__Problem description__:
Copy out each line of the records that contains the string "point". Case matters.

__Provided material__:
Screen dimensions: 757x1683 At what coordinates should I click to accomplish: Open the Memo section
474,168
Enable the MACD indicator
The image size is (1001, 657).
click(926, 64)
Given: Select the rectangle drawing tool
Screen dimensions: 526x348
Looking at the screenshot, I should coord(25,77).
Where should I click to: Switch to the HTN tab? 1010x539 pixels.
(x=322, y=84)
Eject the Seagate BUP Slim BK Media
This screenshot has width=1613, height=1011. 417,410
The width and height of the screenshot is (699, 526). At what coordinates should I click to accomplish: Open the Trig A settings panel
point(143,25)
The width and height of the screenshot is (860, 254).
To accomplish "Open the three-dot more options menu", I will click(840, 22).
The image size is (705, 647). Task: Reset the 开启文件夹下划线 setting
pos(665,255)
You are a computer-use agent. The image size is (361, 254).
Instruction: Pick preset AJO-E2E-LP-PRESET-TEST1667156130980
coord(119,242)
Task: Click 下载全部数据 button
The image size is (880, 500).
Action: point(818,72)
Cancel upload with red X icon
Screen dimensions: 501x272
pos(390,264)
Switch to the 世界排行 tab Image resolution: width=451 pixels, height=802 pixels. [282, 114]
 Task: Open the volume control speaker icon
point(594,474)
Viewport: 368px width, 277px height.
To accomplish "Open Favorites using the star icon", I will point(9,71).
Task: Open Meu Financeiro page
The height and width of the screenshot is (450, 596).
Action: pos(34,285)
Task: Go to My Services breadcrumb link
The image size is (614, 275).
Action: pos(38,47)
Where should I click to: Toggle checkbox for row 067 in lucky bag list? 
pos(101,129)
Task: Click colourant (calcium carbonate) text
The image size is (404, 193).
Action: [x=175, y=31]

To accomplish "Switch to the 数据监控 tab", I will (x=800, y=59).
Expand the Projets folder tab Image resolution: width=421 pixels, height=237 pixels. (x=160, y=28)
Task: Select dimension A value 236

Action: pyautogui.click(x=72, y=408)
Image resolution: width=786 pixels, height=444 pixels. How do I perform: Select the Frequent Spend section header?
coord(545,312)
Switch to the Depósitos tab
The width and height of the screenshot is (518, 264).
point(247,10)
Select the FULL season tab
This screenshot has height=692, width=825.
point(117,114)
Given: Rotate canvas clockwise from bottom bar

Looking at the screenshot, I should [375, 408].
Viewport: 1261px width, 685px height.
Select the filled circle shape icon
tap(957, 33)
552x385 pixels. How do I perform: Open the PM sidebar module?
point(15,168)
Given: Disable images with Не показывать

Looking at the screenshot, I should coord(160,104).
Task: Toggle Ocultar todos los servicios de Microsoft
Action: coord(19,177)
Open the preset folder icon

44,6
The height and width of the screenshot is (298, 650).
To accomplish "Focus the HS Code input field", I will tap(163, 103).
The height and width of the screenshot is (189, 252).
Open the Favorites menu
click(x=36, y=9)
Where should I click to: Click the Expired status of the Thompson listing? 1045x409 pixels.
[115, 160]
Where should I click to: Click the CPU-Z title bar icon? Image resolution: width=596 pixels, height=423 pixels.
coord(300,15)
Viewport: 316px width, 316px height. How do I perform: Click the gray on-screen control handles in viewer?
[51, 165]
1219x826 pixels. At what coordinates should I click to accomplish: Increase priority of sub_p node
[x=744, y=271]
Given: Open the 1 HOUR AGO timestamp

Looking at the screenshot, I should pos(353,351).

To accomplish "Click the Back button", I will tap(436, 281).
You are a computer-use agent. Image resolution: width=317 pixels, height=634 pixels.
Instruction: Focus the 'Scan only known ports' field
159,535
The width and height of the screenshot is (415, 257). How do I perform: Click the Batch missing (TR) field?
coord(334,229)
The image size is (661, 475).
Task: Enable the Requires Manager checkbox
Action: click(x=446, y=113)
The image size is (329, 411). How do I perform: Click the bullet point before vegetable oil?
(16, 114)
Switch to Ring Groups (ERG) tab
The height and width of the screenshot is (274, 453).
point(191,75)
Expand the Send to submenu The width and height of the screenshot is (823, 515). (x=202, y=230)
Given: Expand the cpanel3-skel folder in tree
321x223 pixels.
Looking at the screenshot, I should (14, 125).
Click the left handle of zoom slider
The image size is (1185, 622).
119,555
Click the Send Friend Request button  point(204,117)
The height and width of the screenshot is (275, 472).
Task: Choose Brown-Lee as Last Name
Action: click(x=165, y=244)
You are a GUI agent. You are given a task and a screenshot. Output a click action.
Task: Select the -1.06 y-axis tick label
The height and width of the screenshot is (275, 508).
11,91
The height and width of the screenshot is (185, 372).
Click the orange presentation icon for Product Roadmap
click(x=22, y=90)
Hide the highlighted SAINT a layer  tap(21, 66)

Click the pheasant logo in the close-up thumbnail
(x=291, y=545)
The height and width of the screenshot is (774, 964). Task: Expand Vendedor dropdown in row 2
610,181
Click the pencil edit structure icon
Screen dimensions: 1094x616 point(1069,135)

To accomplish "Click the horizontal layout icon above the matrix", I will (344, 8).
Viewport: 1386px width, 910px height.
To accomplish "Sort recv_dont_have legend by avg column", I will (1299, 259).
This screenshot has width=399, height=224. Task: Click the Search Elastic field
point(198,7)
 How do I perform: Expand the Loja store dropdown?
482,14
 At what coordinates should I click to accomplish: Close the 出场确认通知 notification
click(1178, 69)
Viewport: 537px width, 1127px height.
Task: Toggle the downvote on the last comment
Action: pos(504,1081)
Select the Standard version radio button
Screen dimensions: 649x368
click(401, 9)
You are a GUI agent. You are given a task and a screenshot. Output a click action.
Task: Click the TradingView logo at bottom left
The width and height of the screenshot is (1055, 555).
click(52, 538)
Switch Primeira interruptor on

__Exercise result__:
point(143,25)
Action: point(818,72)
point(594,474)
To accomplish "Open Favorites using the star icon", I will point(9,71).
point(247,10)
point(117,114)
point(15,168)
The image size is (329, 411). How do I perform: Click the bullet point before vegetable oil?
point(191,75)
Click the Send Friend Request button  point(204,117)
Screen dimensions: 1094x616 point(1069,135)
point(198,7)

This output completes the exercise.